Las diferencias entre ciudades también son significativas. Montevideo, Ciudad de México, Monterrey, Guadalajara y Santiago aparecen entre las localidades con los departamentos más costosos de la región, considerando el precio del metro cuadrado.

En estas ciudades, el valor supera los USD 2,499 por metro cuadrado, lo que incrementa considerablemente el esfuerzo económico necesario para acceder a una propiedad.

El fenómeno tiene implicaciones que van más allá de las finanzas personales. Las grandes ciudades concentran empleos, servicios, universidades y oportunidades económicas, pero también suelen registrar los precios inmobiliarios más elevados.
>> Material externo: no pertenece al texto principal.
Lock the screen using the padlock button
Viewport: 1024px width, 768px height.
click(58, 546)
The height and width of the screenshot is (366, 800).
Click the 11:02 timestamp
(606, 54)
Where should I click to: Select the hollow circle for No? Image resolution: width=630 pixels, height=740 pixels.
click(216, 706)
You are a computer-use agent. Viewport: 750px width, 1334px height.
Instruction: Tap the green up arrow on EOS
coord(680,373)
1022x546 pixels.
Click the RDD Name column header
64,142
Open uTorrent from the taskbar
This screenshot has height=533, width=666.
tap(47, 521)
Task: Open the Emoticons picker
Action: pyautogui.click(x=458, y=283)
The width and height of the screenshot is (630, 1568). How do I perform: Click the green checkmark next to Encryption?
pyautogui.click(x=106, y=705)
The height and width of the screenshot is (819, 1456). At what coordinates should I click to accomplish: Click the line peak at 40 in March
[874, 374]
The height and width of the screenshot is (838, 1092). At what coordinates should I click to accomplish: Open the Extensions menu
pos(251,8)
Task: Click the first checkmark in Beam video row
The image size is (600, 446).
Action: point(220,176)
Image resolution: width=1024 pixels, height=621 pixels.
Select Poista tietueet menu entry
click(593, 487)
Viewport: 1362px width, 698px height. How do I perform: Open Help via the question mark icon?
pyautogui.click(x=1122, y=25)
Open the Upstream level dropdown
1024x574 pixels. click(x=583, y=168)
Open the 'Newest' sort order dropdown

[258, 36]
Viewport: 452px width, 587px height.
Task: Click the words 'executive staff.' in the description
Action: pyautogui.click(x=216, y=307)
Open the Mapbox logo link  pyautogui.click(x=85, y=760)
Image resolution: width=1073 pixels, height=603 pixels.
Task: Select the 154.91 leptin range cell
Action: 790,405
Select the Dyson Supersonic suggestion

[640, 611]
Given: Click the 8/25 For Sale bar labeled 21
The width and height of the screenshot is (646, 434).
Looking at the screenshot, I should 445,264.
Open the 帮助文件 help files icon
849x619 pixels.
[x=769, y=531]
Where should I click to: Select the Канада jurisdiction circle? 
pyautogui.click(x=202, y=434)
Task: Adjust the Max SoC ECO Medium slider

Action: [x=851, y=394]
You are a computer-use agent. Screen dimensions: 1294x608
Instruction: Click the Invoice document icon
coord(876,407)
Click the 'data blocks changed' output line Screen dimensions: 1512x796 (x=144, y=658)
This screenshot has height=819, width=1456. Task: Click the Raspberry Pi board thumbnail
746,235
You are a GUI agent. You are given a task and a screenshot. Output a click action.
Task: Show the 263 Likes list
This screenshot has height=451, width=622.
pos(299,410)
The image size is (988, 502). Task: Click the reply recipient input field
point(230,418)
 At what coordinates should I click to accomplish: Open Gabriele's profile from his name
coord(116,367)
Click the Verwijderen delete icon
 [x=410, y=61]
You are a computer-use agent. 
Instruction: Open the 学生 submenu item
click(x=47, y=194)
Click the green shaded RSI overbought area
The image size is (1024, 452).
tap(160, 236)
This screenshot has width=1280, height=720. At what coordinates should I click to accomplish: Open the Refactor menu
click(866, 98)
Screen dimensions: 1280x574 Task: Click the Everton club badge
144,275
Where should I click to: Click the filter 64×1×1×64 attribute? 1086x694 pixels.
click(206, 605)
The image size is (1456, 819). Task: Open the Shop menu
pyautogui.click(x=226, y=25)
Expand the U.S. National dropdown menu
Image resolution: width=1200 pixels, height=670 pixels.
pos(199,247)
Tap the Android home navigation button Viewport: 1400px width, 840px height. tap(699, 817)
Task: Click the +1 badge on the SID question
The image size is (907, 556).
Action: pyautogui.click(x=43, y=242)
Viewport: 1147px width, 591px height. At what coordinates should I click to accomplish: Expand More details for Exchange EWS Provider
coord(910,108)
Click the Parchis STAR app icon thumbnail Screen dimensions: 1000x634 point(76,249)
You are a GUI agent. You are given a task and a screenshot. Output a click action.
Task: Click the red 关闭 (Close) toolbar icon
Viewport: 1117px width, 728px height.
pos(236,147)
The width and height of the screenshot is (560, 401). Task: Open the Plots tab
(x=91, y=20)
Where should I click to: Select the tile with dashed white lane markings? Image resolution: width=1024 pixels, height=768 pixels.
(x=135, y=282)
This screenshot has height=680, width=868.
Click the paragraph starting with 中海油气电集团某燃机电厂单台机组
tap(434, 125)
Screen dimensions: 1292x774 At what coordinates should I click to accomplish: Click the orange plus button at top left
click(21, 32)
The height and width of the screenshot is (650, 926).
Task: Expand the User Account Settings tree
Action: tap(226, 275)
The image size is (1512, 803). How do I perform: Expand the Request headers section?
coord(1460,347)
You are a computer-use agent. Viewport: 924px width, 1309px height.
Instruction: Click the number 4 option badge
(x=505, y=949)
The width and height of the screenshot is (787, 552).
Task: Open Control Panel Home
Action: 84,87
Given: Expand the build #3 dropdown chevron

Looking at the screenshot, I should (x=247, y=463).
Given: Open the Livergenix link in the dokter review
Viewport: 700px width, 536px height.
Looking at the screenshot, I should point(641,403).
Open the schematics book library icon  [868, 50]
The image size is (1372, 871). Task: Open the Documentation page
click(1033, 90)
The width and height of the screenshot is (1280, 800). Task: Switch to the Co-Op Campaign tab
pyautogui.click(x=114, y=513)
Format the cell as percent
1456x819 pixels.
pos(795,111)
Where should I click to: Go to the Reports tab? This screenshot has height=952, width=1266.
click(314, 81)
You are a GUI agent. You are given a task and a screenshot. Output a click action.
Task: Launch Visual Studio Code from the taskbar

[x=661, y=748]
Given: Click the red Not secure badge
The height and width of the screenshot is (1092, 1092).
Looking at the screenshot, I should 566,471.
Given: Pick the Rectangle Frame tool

Esto obliga a muchos trabajadores a elegir entre vivir cerca de los principales centros urbanos y asumir un costo elevado, o trasladarse hacia zonas periféricas donde el precio de la vivienda puede ser menor, pero aumentan los tiempos y costos de transporte.

En el extremo contrario, Quito, Ecuador, aparece entre las ciudades con los precios inmobiliarios más bajos dentro de la información analizada por el Centro de Investigación en Finanzas.

La comparación permite observar una realidad común en América Latina: el acceso a una vivienda no depende exclusivamente del nivel de ingresos de un país. También influyen el precio del suelo, la oferta inmobiliaria, la concentración urbana, las tasas de interés, el acceso al crédito y las condiciones del mercado laboral.

El contraste es particularmente relevante porque en 18 países latinoamericanos el derecho a una vivienda digna tiene reconocimiento constitucional. Sin embargo, que este derecho esté contemplado en las leyes no significa que una familia pueda acceder fácilmente a una propiedad.

La diferencia entre el reconocimiento jurídico y la capacidad económica para comprar una vivienda constituye uno de los grandes desafíos sociales de la región.

El escenario también cambia la manera en que las nuevas generaciones enfrentan la planificación financiera. Para un trabajador que depende exclusivamente del salario mínimo, ahorrar para comprar una vivienda puede requerir décadas. Y cuando se consideran los gastos cotidianos, el endeudamiento y el costo de los créditos hipotecarios, el objetivo puede alejarse todavía más.

El problema de la vivienda en América Latina no es solamente inmobiliario: también es una cuestión de poder adquisitivo. Mientras los precios de las propiedades permanezcan muy por encima de la capacidad de ahorro de los trabajadores, tener una casa propia continuará siendo una meta difícil de alcanzar para millones de personas.